_EXERCISE BRIEF_
Will you copy out the lines below word for word, beginning with the first one and ending with the line that contains "tap(807, 319)", including both?

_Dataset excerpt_
++++++++++
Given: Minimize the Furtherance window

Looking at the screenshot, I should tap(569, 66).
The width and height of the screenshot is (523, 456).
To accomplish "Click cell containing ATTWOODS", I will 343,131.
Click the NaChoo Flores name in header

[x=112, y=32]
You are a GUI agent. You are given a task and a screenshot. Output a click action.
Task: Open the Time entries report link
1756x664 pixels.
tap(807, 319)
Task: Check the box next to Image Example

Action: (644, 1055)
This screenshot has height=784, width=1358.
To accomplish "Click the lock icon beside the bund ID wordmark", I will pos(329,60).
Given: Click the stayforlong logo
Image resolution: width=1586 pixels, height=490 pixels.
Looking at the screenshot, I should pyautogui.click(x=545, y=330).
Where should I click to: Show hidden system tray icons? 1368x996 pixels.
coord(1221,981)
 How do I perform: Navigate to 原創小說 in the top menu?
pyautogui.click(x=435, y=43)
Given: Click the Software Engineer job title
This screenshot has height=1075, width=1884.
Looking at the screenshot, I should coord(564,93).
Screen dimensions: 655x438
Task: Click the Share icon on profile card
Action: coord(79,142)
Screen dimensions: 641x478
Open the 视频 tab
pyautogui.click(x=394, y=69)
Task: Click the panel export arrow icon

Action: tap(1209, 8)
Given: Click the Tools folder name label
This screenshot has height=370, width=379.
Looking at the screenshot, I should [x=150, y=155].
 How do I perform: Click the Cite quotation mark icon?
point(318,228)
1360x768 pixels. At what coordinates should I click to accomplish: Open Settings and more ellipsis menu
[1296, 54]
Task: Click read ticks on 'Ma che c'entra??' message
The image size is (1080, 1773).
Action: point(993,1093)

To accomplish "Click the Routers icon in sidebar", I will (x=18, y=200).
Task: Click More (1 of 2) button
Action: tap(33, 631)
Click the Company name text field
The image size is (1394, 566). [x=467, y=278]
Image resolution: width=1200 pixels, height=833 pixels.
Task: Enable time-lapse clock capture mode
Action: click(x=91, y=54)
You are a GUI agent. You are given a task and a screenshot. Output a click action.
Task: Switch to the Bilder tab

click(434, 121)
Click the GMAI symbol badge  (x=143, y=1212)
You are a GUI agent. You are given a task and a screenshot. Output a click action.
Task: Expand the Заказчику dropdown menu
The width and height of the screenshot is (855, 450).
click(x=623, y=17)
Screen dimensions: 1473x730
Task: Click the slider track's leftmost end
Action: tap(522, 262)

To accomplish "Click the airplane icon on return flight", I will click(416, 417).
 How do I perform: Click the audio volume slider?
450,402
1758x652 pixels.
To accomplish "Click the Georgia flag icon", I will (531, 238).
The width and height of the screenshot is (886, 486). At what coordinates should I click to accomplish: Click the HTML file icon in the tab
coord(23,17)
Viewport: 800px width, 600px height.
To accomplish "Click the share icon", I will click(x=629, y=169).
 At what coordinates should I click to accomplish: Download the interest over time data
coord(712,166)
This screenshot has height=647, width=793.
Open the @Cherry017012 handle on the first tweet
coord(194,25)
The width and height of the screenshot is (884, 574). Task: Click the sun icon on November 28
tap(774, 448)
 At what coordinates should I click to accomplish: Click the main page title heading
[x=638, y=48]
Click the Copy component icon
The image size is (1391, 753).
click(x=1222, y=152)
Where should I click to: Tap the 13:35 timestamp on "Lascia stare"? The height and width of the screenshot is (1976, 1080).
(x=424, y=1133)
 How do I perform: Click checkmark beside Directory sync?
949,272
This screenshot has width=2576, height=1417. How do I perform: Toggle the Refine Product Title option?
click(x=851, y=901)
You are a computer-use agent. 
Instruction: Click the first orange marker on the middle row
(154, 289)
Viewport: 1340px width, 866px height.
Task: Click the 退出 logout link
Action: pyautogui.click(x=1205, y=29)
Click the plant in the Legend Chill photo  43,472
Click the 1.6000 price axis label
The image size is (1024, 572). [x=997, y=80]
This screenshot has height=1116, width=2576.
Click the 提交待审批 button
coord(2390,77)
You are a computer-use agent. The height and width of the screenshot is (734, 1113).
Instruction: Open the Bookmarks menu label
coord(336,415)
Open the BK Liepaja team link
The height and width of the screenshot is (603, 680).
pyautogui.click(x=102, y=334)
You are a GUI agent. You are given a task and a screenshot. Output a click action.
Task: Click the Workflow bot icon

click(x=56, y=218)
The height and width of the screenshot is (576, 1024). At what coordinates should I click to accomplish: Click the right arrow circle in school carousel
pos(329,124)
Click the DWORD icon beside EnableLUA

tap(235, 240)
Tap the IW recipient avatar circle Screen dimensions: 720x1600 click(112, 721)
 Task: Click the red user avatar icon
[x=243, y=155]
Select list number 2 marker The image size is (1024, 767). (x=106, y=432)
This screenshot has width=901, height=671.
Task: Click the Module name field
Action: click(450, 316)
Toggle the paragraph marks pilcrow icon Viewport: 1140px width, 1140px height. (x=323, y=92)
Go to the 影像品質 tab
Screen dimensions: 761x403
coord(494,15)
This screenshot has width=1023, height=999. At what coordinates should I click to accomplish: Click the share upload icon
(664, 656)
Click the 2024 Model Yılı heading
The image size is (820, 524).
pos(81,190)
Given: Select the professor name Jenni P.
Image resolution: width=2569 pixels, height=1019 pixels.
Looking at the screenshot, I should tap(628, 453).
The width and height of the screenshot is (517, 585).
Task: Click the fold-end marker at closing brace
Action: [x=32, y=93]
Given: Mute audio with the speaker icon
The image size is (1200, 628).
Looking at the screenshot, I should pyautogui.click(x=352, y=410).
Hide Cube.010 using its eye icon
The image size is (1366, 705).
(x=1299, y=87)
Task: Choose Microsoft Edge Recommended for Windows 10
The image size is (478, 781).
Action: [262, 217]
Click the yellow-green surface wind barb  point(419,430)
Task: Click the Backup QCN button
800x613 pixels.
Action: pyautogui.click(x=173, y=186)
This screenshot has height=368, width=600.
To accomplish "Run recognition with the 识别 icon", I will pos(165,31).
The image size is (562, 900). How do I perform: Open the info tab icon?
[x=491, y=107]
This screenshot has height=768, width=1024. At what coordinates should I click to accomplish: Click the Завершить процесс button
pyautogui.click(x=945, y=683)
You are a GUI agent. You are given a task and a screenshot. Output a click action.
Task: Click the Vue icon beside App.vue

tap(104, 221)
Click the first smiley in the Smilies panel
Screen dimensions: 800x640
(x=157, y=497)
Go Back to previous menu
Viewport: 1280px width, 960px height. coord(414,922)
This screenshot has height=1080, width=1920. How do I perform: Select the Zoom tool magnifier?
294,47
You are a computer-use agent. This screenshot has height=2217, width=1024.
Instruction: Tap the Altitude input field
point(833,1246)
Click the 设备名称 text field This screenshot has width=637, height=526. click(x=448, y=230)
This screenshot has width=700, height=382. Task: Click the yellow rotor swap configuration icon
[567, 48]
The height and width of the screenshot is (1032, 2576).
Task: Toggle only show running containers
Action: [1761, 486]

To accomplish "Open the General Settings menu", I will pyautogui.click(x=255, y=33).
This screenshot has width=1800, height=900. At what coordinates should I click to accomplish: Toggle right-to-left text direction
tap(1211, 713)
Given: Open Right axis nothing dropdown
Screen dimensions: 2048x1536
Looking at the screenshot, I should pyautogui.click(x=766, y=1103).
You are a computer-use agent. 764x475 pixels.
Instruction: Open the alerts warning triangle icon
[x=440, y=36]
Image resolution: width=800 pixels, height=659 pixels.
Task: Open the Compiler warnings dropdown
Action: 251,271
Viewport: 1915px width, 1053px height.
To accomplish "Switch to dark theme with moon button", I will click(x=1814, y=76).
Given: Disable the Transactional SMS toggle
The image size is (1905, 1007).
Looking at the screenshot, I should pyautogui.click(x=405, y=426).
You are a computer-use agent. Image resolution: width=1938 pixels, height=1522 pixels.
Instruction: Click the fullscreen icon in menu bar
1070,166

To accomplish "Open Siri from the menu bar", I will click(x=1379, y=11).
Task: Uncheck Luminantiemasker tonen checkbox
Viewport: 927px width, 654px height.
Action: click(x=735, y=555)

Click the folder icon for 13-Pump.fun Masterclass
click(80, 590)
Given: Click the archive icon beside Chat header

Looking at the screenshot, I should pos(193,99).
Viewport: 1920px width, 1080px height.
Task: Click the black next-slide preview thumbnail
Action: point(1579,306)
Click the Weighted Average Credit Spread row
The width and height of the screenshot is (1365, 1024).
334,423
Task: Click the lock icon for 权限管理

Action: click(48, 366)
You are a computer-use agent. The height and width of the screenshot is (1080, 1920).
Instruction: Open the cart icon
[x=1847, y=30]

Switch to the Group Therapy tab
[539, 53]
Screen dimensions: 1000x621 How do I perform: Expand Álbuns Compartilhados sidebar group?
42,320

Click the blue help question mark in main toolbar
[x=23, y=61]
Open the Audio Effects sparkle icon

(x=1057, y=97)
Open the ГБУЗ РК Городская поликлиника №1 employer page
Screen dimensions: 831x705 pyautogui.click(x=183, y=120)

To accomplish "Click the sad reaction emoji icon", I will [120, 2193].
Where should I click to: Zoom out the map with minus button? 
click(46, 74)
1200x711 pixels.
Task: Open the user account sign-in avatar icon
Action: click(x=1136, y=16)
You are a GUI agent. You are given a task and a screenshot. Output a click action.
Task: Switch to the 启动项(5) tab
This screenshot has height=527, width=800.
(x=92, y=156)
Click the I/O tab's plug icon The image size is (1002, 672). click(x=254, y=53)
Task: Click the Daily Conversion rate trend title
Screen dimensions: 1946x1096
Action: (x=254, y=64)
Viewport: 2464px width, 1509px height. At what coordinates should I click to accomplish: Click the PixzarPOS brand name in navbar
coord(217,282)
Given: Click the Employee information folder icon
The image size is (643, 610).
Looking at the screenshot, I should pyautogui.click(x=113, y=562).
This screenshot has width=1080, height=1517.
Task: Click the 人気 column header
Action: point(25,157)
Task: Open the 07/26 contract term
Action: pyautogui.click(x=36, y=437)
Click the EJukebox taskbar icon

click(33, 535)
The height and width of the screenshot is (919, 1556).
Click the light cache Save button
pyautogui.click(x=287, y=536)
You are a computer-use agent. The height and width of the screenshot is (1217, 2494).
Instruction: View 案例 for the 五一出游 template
++++++++++
_RESULT FOR THIS EXERCISE_
Given: Minimize the Furtherance window

Looking at the screenshot, I should tap(569, 66).
The width and height of the screenshot is (523, 456).
To accomplish "Click cell containing ATTWOODS", I will 343,131.
Click the NaChoo Flores name in header

[x=112, y=32]
You are a GUI agent. You are given a task and a screenshot. Output a click action.
Task: Open the Time entries report link
1756x664 pixels.
tap(807, 319)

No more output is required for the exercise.